The answer of paw88789 can be made rigourous if e.g. $\gamma \in C^1$ so that $\gamma$ has a well defined tangent vector $T=T(x)$, continuous as a function in $x \in \Omega$, and therefore by rotating 90º anti-clockwise, a well-defined normal $N=N(x)$. Then, if for every $ x \in \Omega = \gamma ([a,b])$, there exists $\epsilon_0 = \epsilon_0(x) >0$ such that for every $0<\epsilon<\epsilon_0$, $ x + \epsilon N(x)$ belongs to the "inside“ of the curve, we say that $\gamma$ (or $\Omega$, which are identified by an abuse of notation) is positively oriented.
The definition you give based on the index is equivalent to the definition above for $C^1$ functions, but has the advantage that the integral can be defined even for less regular curves.

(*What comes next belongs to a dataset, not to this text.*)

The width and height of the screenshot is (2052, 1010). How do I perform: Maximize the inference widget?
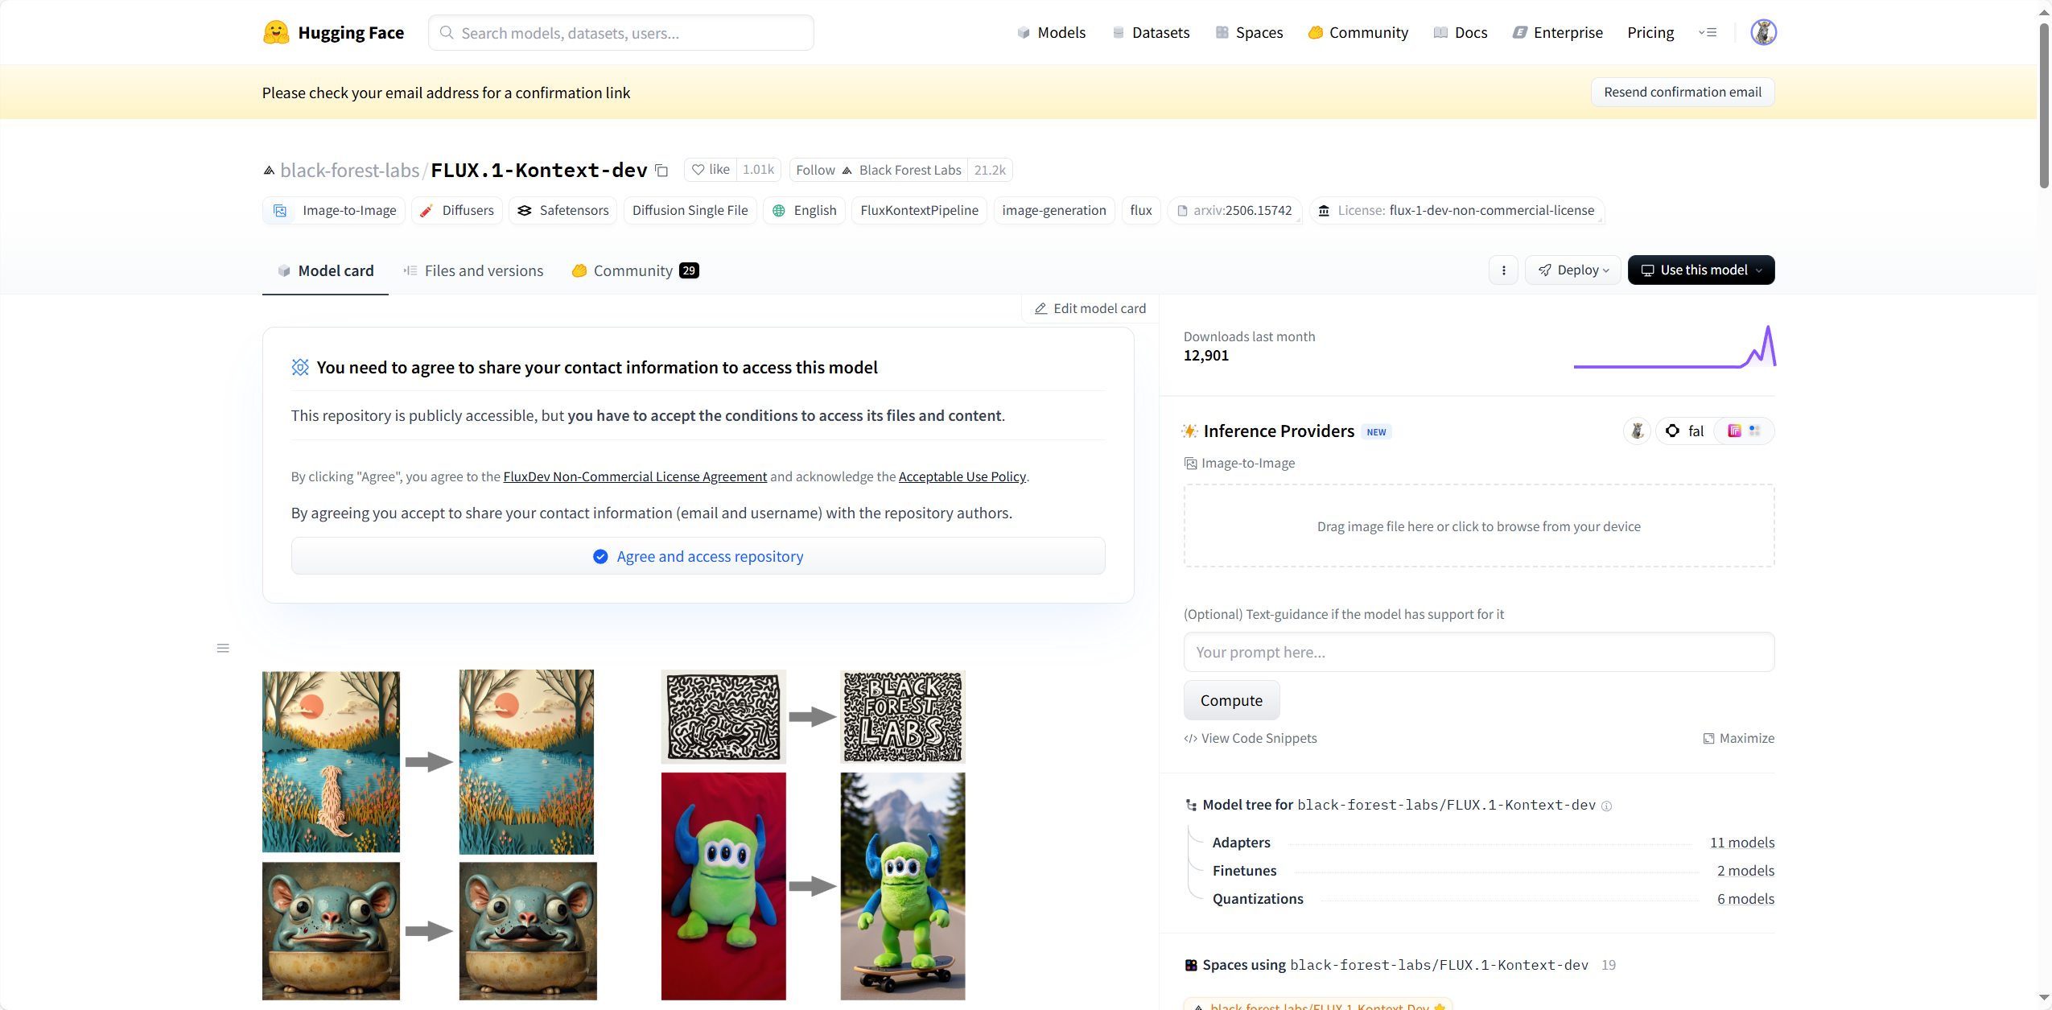(1738, 738)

So it provides an extension of the definition of an orientation even to situations where a tangent vector cannot be specified.
response to comment,
Could you elaborate on how the index definition extends to non $C^1$ curves?
Well right off the bat its easy to extend the definition to piecewise $C^1$ curves. But also I believe you can do the following. (Essentially, you replace $\gamma$ by a good polygonal approximation and let Cauchy's theorem take the wheel.)
Let $\gamma \in C^0$ be contained in the domain $U$ of an analytic function $f$. By compactness, cover $\gamma$ with finitely many small enough balls $B_1,\dots ,B_N, B_{N+1}:=B_1$ such that
$$ \bigcup_{i=1}^N B_i \subset U,\\ 1\le i \le N \implies B_i \cap B_{i+1} \neq \emptyset.$$ whose union is contained in the domain $U$ of the integrand $f$. On each of these sets we have a local antiderivative $F_i$ of $f$. Pick an arbitrary point $x_i$ in each $B_i\cap B_{i+1}$, $x_{N+1} := x_1$, and define
$$ \int_{\gamma} f(z) dz:= \sum_{i=1}^N\Big( F_i(x_{i+1}) - F_i(x_i) \Big)$$
None of the choices made matter - the values $F_i(x_{i+1}) - F_i(x_i)$ are independent of the choice of the antiderivative, and therefore independent of $B_i$. You can change the points $x_i$, or the number of points, by Cauchy's Theorem for polygonal sets. So the integral is well-defined, and extends the integral for $C^1$ curves.